Factors Influencing Evolution

• Heritability: Traits passed from parents.

• Adaptations: Traits improving survival and reproduction.

• Sexual reproduction: Randomized mix of alleles.

• Gene flow: Incorporation of alleles from one population to another.

• Mutation: Random DNA changes.

• Sexual selection: Traits increasing chances to reproduce in a specific environment.

Types of Natural Selection

• Directional selection: Favors one extreme of a trait spectrum.

• Stabilizing selection: Favors the average trait, extremes are selected against.

• Disruptive selection: Favors both extremes, intermediate traits are selected against.

Sexual Selection

• Females choose, males compete via honest indicators of good genes.

Artificial Selection

• Humans as "agents of natural selection" (e.g., breeding).

Patterns of Evolution

• Coevolution: Mutual evolution between species (e.g., predator/prey).

• Convergent evolution: Unrelated species evolve similar traits due to similar environments.

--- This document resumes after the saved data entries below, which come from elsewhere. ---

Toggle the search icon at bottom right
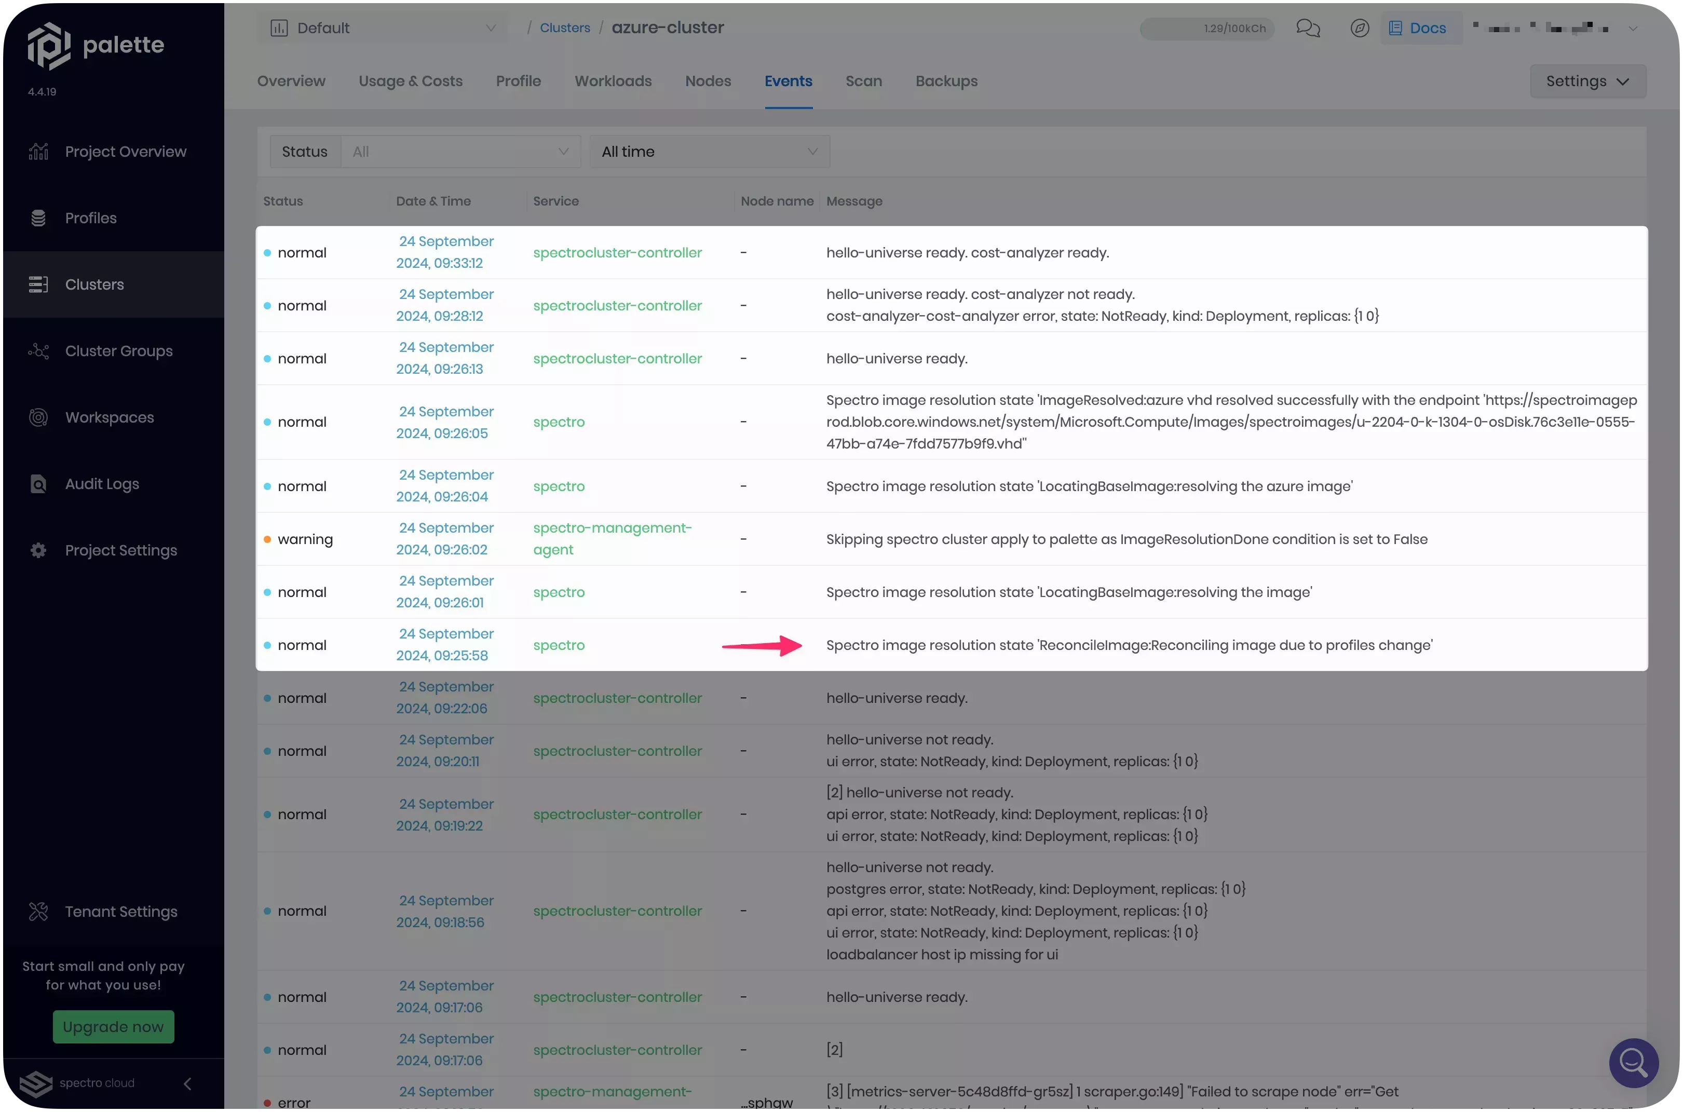Viewport: 1683px width, 1112px height. coord(1633,1063)
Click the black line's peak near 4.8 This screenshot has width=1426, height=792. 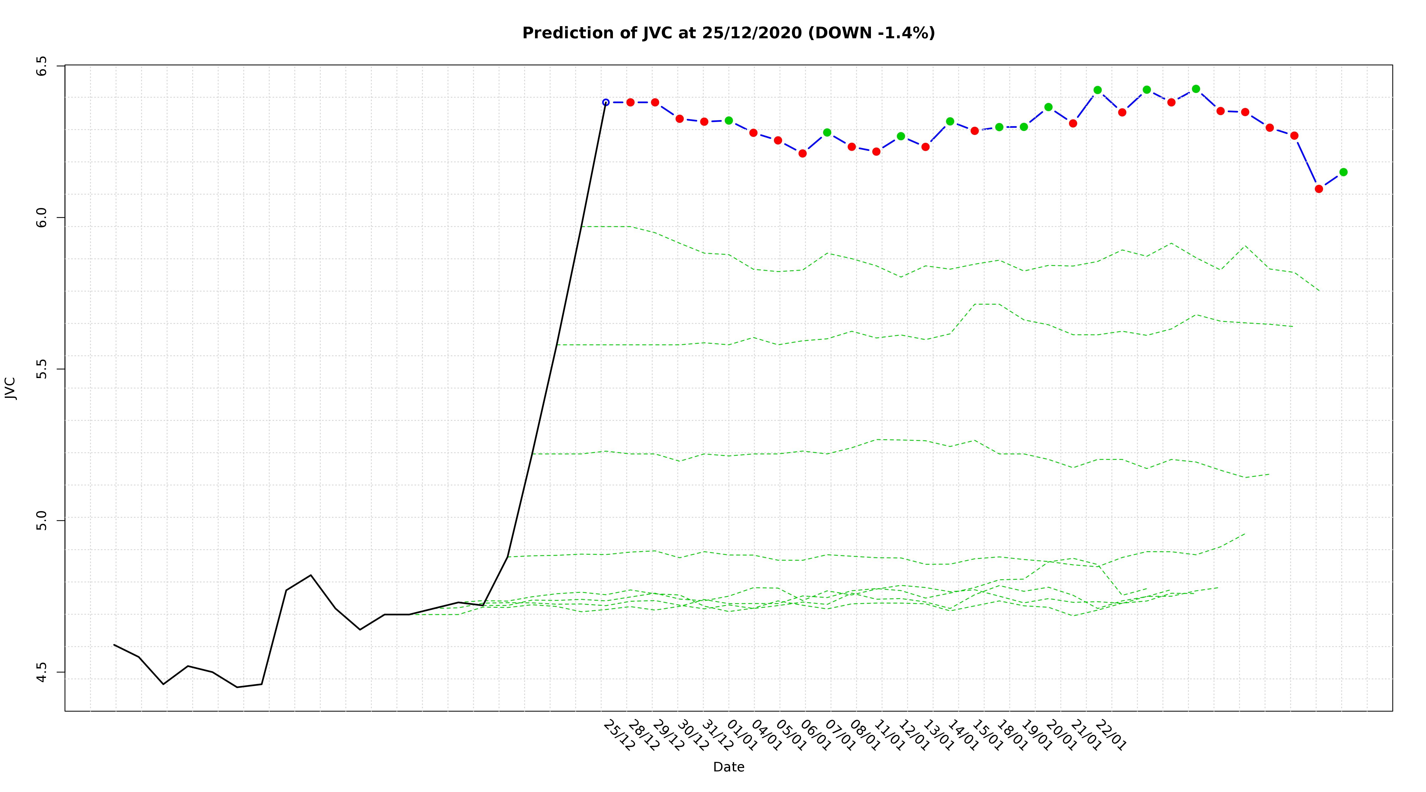(311, 575)
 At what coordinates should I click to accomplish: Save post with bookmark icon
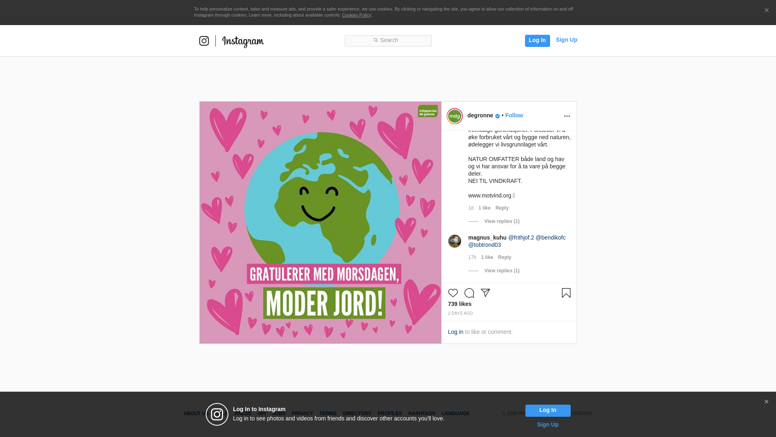coord(566,293)
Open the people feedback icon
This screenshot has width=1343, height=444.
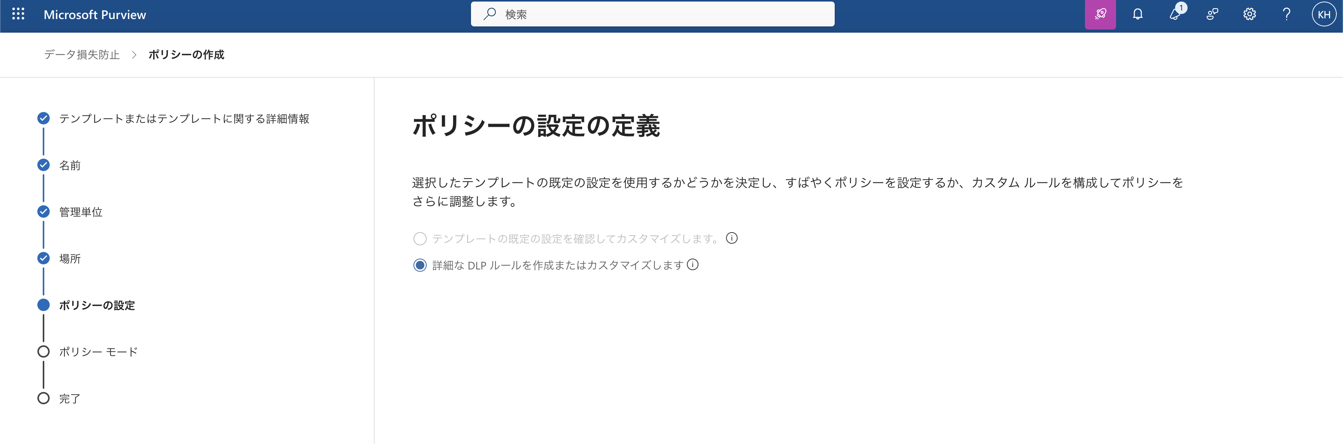coord(1212,14)
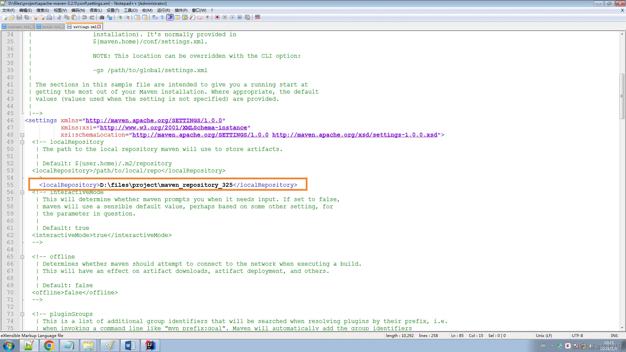Toggle word wrap toolbar button
Image resolution: width=626 pixels, height=352 pixels.
[155, 17]
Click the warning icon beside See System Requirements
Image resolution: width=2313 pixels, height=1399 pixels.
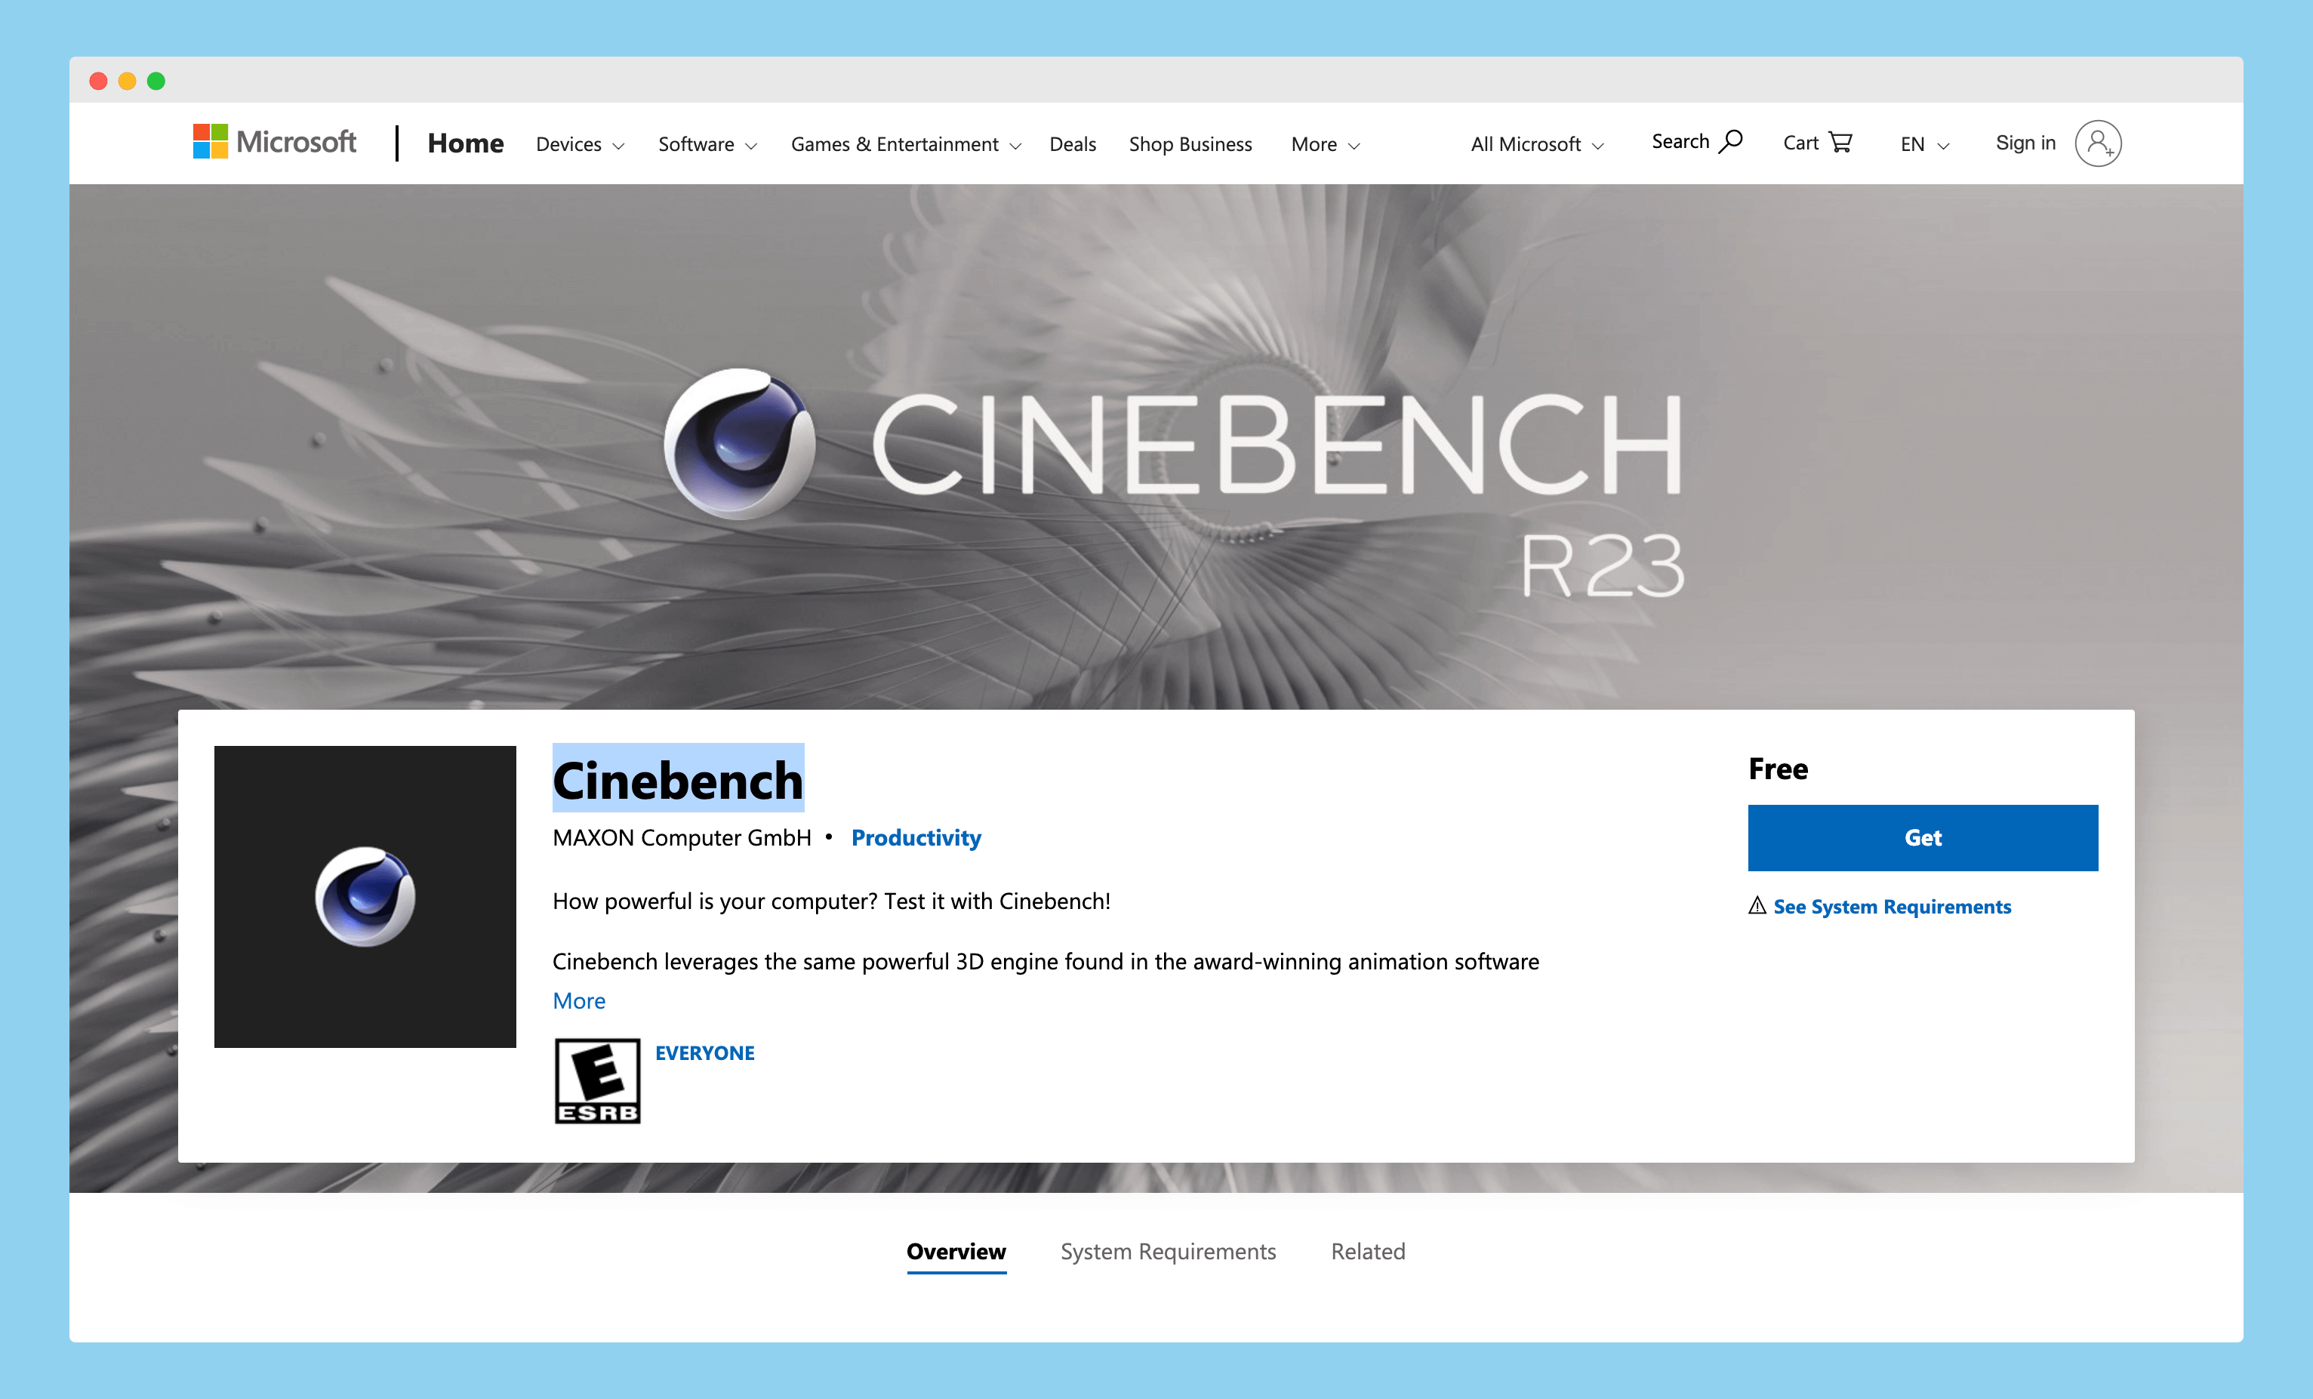(x=1757, y=906)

• Divergent evolution: Related species evolve to become less similar, potentially leading to speciation.

• Parallel evolution: Similar evolutionary changes in different species due to similar environments.

Genetic Variation

• Balanced polymorphism: Multiple phenotypes for a trait.

• Mutation contributes to speciation if variants arise with different phenotypes.

• Heterozygous advantage maintains genetic variance.

• Hybrid vigor maximizes heterozygous genotypes.

• Frequency-dependent selection maintains a balance of phenotypes.

Hardy-Weinberg Equilibrium

• $p + q = 1$ (p = frequency of dominant allele, q = frequency of recessive allele).

• $p^2 + 2pq + q^2 = 1$ ($p^2$ = homozygous dominant frequency, $q^2$ = homozygous recessive frequency, $2pq$ = heterozygous frequency).

• Determines if a population is evolving.

• Conditions: No mutations, no gene flow, no genetic drift (large population), no natural selection, random mating.

Evidence for Evolution

• Homologous characters: Similar traits due to common ancestry.

• Embryology: Similarities in embryos of different organisms.

• Vestigial characters: Structures with little to no function, but useful in ancestors.

Speciation

• Allopatric speciation: Interbreeding ceases due to physical separation leading to independent evolution.

• Sympatric speciation: Interbreeding stops without physical separation.

• Polyploidy: Mutation causing unusual chromosome number, leading to reproductive isolation.

• Adaptive radiation: Rapid speciation events when ancestral species invade new environments.

• Factors include sexual selection, behavioral preferences, and mutations.